Но я вырос, господи, и теперь знаю правду ((10-a) Я — Бог! Я хочу созидать миры!!!)…
68
На самом деле, я никакой правды не знаю ((9-c) Я — бог не потому, что я всё могу, а потому что такой же хороший гусь в человеческом плане), поскольку её не существует, как, впрочем, и кривды. Не существует вообще ничего, и в этом и состоит (так же на самом деле не существующая, как, впрочем, и несущественная) тайна тайн. Просто мне всё безразлично. Это тоже правда, которую я якобы знаю.
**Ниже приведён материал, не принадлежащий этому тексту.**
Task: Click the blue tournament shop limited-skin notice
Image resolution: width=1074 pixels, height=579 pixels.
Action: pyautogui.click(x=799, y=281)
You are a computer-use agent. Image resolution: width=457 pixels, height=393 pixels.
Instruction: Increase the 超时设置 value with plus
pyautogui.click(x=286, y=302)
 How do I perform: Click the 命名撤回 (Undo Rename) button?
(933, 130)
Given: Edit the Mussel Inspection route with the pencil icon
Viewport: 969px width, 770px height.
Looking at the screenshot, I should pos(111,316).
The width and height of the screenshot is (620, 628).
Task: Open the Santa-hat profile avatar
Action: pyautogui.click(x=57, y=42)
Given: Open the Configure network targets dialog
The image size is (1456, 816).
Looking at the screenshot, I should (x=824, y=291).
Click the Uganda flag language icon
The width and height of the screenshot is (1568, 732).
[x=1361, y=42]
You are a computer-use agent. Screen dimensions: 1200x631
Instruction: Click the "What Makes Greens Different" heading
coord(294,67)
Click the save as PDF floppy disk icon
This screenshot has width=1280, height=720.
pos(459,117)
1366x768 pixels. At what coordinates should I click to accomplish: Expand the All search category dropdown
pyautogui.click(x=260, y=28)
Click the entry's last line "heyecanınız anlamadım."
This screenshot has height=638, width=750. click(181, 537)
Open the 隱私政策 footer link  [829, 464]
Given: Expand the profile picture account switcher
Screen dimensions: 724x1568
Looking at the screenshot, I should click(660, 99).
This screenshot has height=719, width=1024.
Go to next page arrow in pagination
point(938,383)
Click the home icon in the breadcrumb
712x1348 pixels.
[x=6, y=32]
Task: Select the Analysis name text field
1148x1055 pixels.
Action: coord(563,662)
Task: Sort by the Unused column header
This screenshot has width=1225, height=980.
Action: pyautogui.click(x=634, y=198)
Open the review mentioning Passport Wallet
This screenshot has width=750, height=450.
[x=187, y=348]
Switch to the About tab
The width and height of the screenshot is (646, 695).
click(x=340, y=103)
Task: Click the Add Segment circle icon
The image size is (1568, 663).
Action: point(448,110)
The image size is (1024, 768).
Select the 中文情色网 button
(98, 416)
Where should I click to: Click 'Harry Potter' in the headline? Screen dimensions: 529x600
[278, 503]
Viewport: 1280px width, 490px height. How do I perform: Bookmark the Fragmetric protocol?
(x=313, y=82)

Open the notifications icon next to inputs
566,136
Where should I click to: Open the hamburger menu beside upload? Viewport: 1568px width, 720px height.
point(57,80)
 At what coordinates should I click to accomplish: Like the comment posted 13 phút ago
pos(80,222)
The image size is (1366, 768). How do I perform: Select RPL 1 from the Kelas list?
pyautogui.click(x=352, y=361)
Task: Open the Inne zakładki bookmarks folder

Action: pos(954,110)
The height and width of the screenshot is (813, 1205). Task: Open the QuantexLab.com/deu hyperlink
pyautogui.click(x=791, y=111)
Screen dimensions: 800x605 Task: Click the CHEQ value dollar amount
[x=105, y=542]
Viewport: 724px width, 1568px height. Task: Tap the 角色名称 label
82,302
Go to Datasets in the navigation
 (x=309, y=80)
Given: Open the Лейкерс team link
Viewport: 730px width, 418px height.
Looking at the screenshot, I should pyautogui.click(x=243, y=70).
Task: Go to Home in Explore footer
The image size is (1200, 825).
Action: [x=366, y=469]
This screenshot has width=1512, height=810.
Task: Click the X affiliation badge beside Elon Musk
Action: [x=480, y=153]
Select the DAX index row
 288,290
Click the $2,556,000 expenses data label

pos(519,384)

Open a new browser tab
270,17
Если я что-то делаю, а делаю я много, собранно, методично и скрупулёзно, то это для меня то же самое, что для некоторых утренняя зарядка, умывание и чистка зубов. Не больше и не меньше. Единственным выходом для любого человека, у которого есть мозг и сердце, действительно может быть только самоубийство, но… боюсь, А этого не поймёт. Огорчать её я не хочу. А то она расстроится, в её жизнь войдёт горе горькое, трагедия и прочее-прочее, что, в конечном счёте, приведёт к тому, что она сделает те же выводы, что и я, а жить с этим ей, возможно, будет тяжелее, чем мне и при определённых внутренних обстоятельствах она чего доброго так и сделает. А может она и так знает и чувствует гораздо больше меня — я не знаю. Она — женщина. Она моя любимая женщина, хотя я знаю, что то, что Женщина так много значит в моей жизни — это тоже случайная хуйня. Просто программа такая, и, вообще, если я не могу найти прямых аналогий с жизненными ситуациями, историями и любыми эмоциями в принципах работы компьютера, то это означает только одно — я не программист и просто не нахожусь на достаточном для этого уровне компетентности.